Vedant Misra

Founder/CEO at an AI startup called Kemvi. I'm interested in artificial intelligence, consciousness, rationality, neuroscience, markets, and Mexican food.

Election prediction in Python à la 538

With the election just a few days away, Nate Silver and his blog FiveThirtyEight have been increasingly in the news. I've been an enthusiastic reader since the 2008 election, when Silver correctly predicted the outcome in every senate race, and the general election result in 49 of 50 states.

Silver describes his prediction methodology on his blog. I've implemented a rough version of it in Python, with placeholders for things I haven't done yet. Code and polling data are available on github (vedant/election-prediction.git). Polling data are scraped from Real Clear Politics. Try modifying and augmenting it to generate your own projections.

Electoral College Map

This implementation predicts 303 electoral college votes for President Obama, to 235 for Governor Romney, and generated the electoral college map below. This is close to Silver's current projection of 305 to 23.

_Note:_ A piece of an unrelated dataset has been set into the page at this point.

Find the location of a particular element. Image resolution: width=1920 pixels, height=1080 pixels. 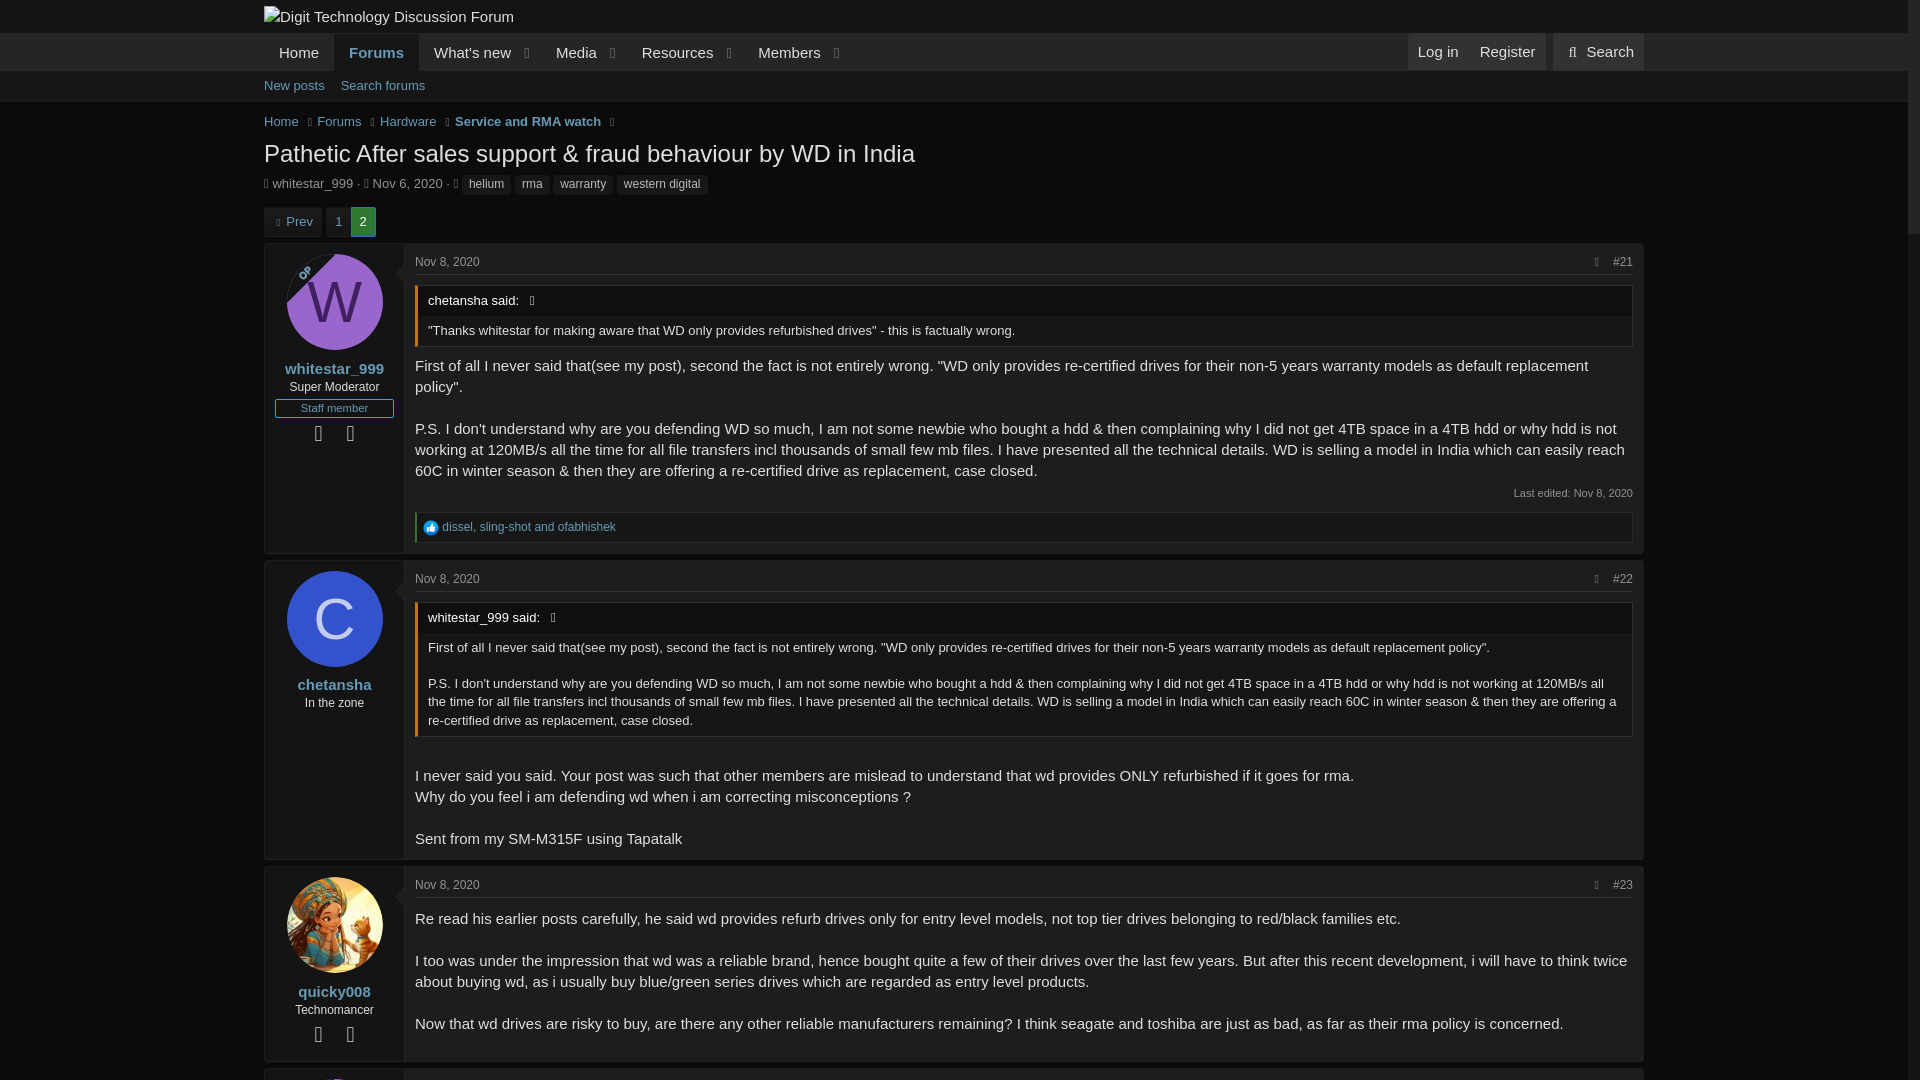

Home is located at coordinates (299, 52).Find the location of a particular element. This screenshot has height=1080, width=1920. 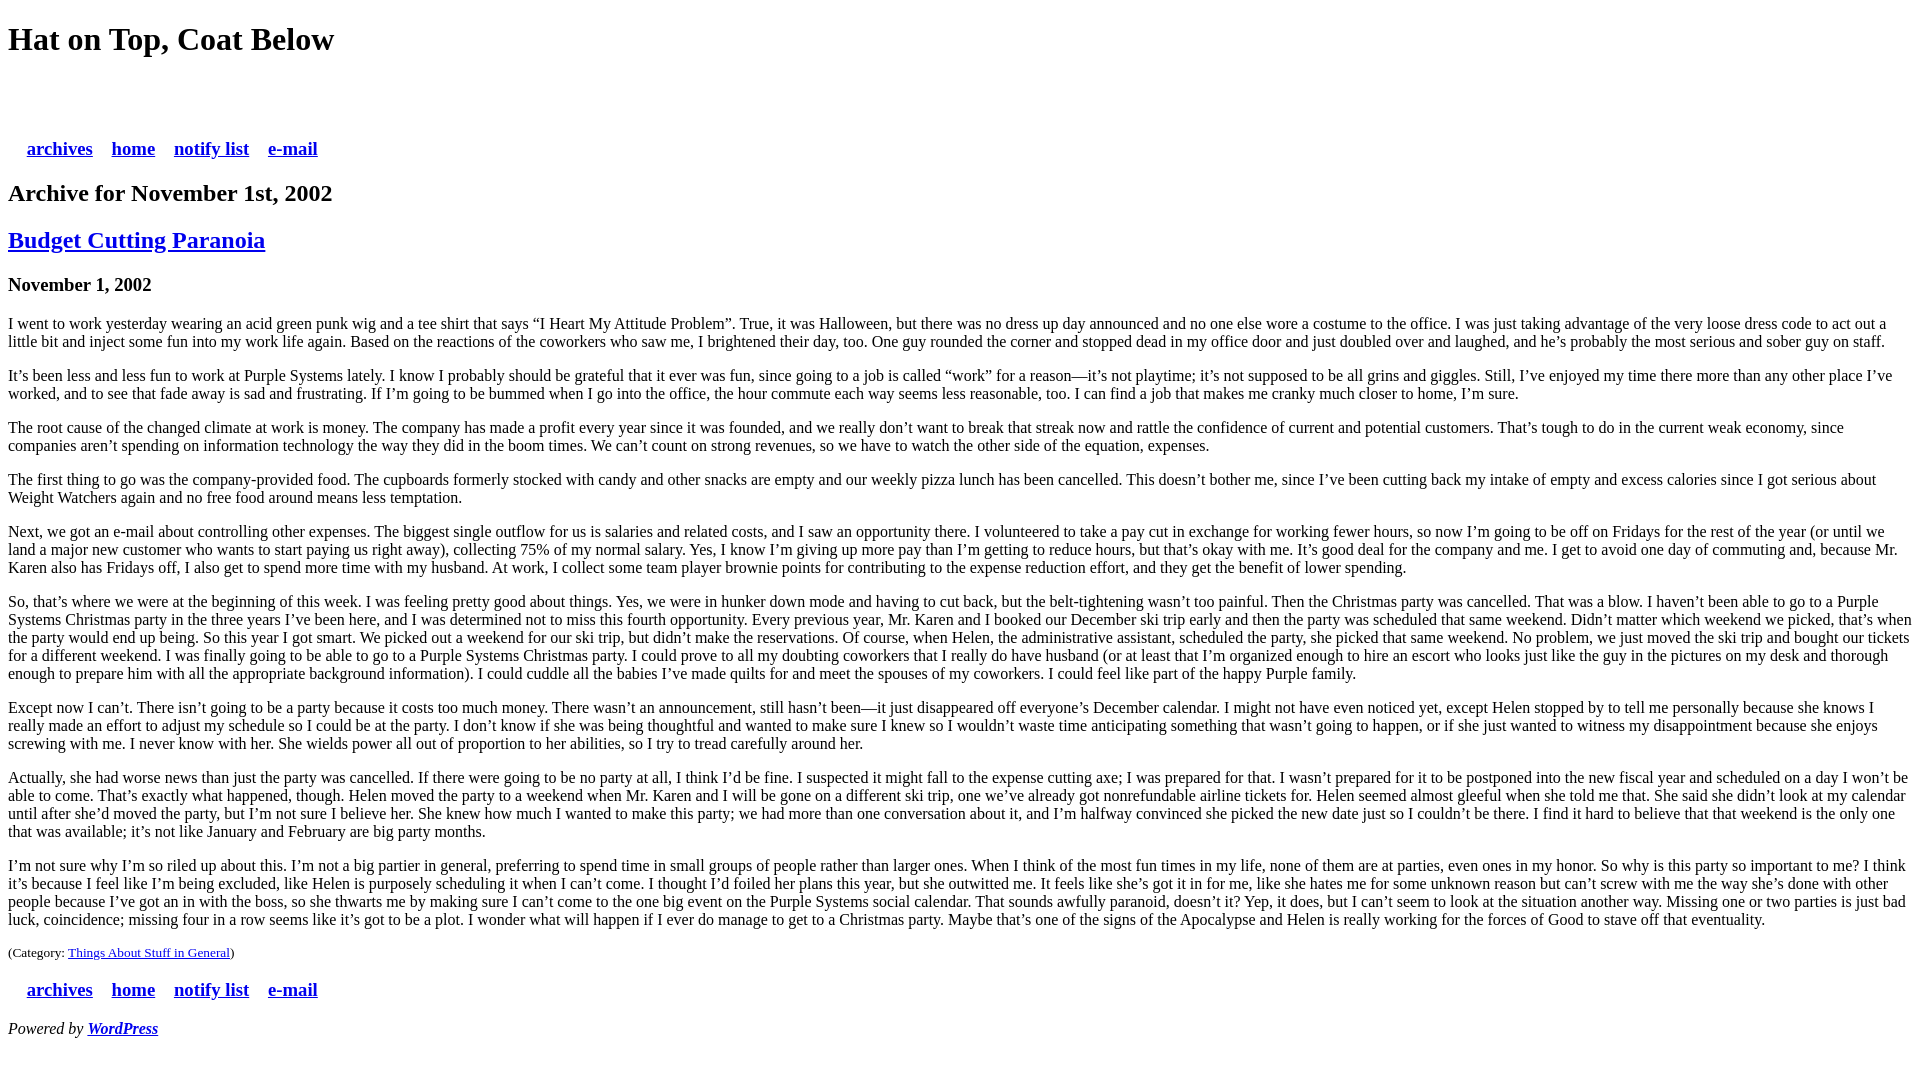

e-mail is located at coordinates (293, 989). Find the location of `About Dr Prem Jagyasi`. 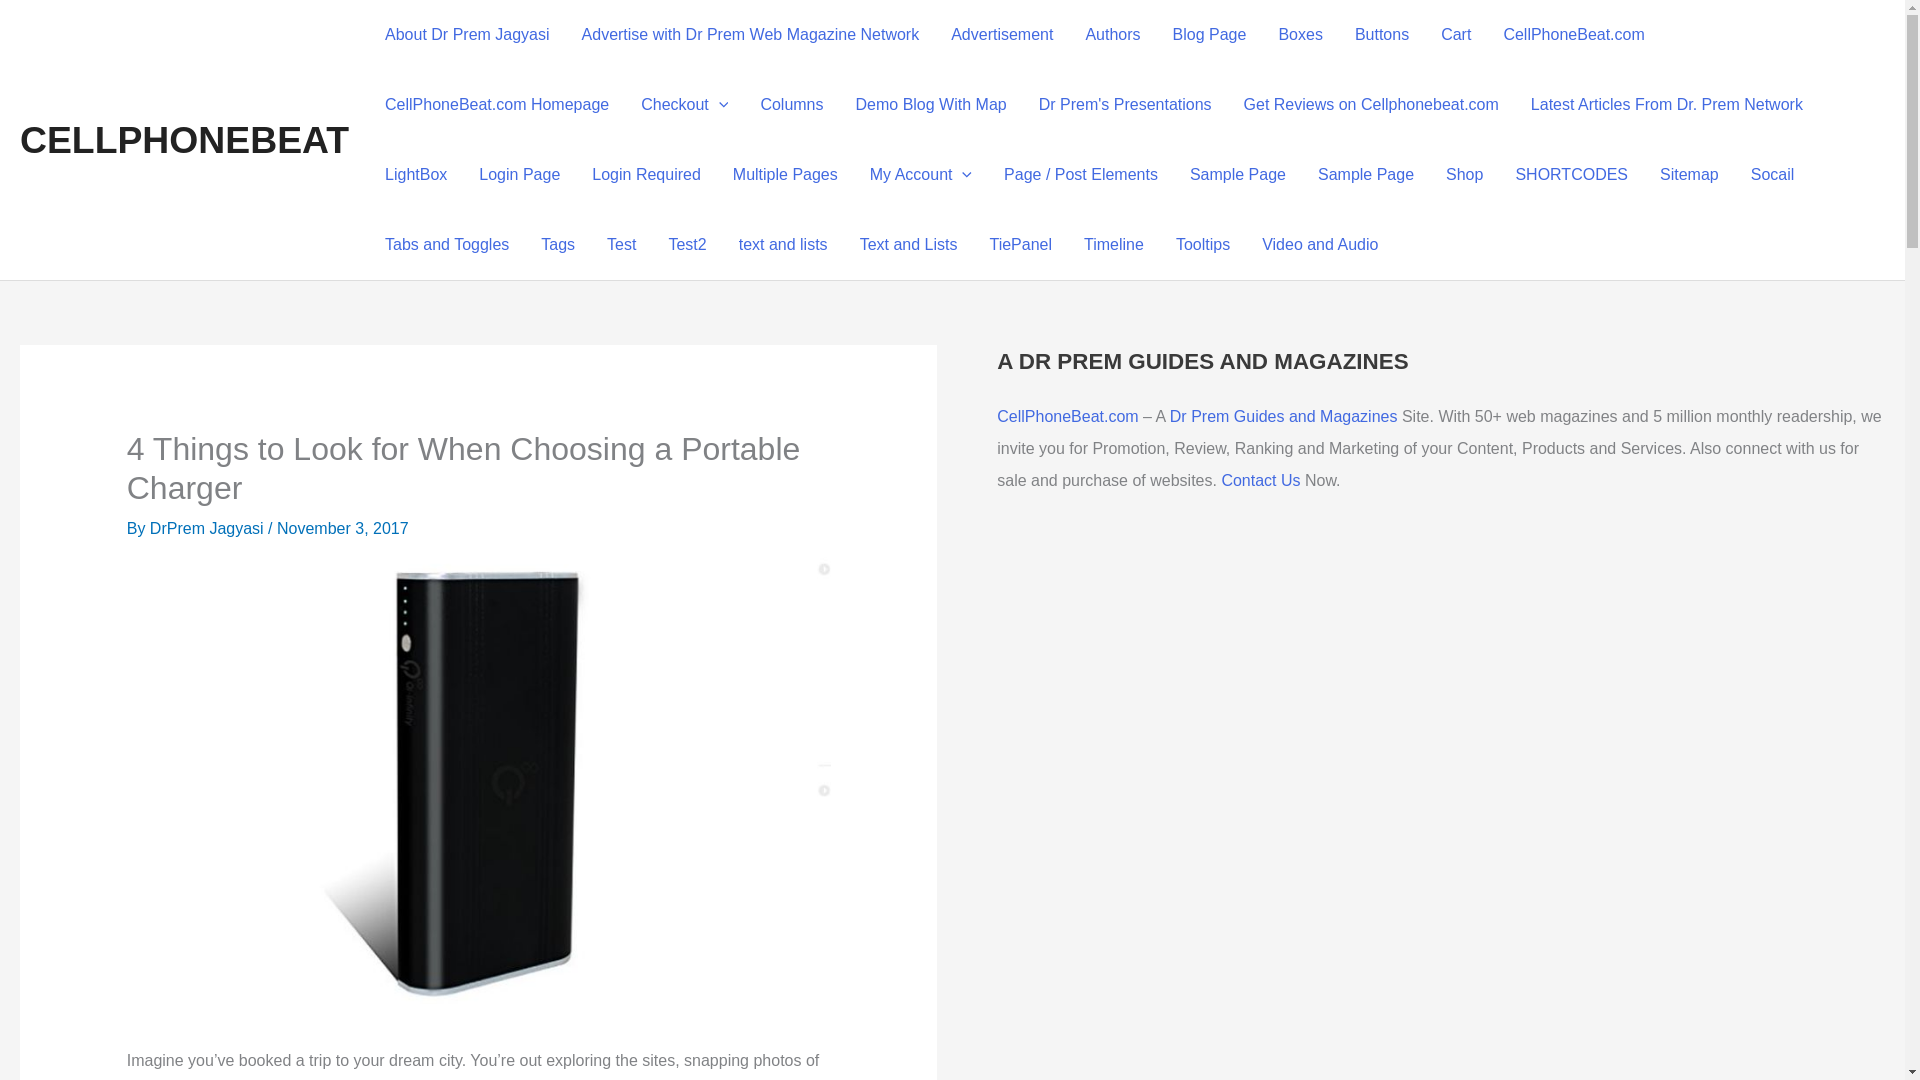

The model implemented here gives an exponentially decaying weight to older polls, but doesn't consider poll sample size or historical pollster ratings. I expect that neither of these is especially important when using the RealClearPolitics polling data, which seems to include only major polls. The implementation also drops historically unreliable pollsters, and provides for dropping partisan polls and making adjustments to polls that have historically leaned to one side.

There is currently no trendline adjustment to account for the recent propensity of the electorate, and no likely voter adjustment or non-poll data, all of which are included in Nate Silver's model.

The result of this implementation is probably only close to Nate Silver's actual methodology because there is extensive polling data for the presidential election. I imagine the more sophisticated model components only play a significant role in Nate Silver's model when polling data is more sparse and less consistent.